A slow, pensive smile grows on his face. Ah, so she could be vengeful, too.

"I'm beginning to think you'll never let me win," he says huskily. She unlocks her door and tilts her head at him.

"Well..." She shrugged, and then finally asked, "Would you like to play another game?"

He nods once. "I'll be collecting my winnings," he promised. Beth laughs under her breath as she guides him into the room, and he realizes he has known her forever. He recognized her in her tenacity, in her troubles, in her losses and victories, and he has deemed her as an equal ever since he has met her. He was her and she was him.

He was setting up the luxurious board set on her game table when he heard her clear her throat. Looking up, the sight of her coming out of the bathroom made his mouth dry.


"I usually don't do this," Beth says nervously, fumbling with the lace hem of her maroon slip. "But I feel as if I've known you for a long time, Vasily. And I don't want to regret this in the morning—"

Vasily crosses the space between them with large strides. One of his hands make its way to cradle the back of her neck and the other around her slim waist. He pulls her to him and their lips are a breath away.

"I would give you the world, Beth," he whispers, their gazes affixed. "All sixty-four squares."

Her eyes leave his, only to take a quick look at his lips, then back again. "I don't want to regret this," she tells him again. He can feel her heart thudding against his chest. The palms of her hands settle on the front of his crisp, linen shirt then make their way up his shoulders, then around his neck. "I want us to last."

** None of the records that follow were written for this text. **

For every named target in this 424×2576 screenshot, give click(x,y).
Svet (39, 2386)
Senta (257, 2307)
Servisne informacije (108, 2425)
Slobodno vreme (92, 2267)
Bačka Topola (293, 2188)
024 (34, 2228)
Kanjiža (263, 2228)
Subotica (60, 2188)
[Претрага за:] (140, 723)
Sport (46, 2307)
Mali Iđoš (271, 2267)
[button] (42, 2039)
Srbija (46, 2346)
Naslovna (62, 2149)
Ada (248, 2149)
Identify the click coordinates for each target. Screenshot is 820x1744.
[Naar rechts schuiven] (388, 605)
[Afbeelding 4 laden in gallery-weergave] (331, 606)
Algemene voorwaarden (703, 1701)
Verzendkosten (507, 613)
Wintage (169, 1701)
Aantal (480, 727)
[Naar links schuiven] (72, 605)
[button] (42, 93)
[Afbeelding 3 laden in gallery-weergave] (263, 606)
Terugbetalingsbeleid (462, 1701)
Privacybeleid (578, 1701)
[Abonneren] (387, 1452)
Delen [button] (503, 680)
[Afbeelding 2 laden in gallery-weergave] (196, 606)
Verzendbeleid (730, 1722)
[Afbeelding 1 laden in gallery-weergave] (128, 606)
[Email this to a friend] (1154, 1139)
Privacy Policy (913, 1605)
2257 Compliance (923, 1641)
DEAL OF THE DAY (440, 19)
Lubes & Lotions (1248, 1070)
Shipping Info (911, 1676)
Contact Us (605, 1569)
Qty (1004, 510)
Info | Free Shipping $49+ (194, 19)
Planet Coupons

"If you kiss me now, I am yours," he says, giving her an opening. He felt vulnerable, but so, so strong. "It is your choice."

He doesn't feel nervous. He doesn't see hesitation or regret when Beth tiptoes to capture his lips in a soft, open-mouthed kiss.

"All my life I feel like I am learning, looking, or lost," she whispers when they finally part. "But with you it feels like instinct." Her breaths fan hot against his skin. "Do you know what I mean?"

He smiled and dove in to catch her in another liplock. "Yes, koroleva, I do."

He was a scholar, and she was his mate. A queen's gambit for all the world to see, and he would accept her offer shamelessly.

He would study her for the rest of his life.


Ten Years Later

A camera flashes. "Mr. Borgov – how does it feel to be at nearly equal odds with Mrs. Harmon after all these years? Your current standing is 28-30, 20 draws, in your favor."

"I fear that my wife will be most merciless at our game tonight," he replies dryly. The room of reporters erupt into chuckle. He meets the gaze of the redheaded prodigy next to him. "You can expect a phenomenal game, as always. I'm told she has prepared the worst chokehold for later. That even Bobby Fischer would be astounded."

"I have," Beth confirms into the mic with a wink thrown his way. "He definitely won't know what hit him."

Vasily couldn't help the smirk that showed on his face. If only she knew.


Notes: Koroleva is Russian for queen.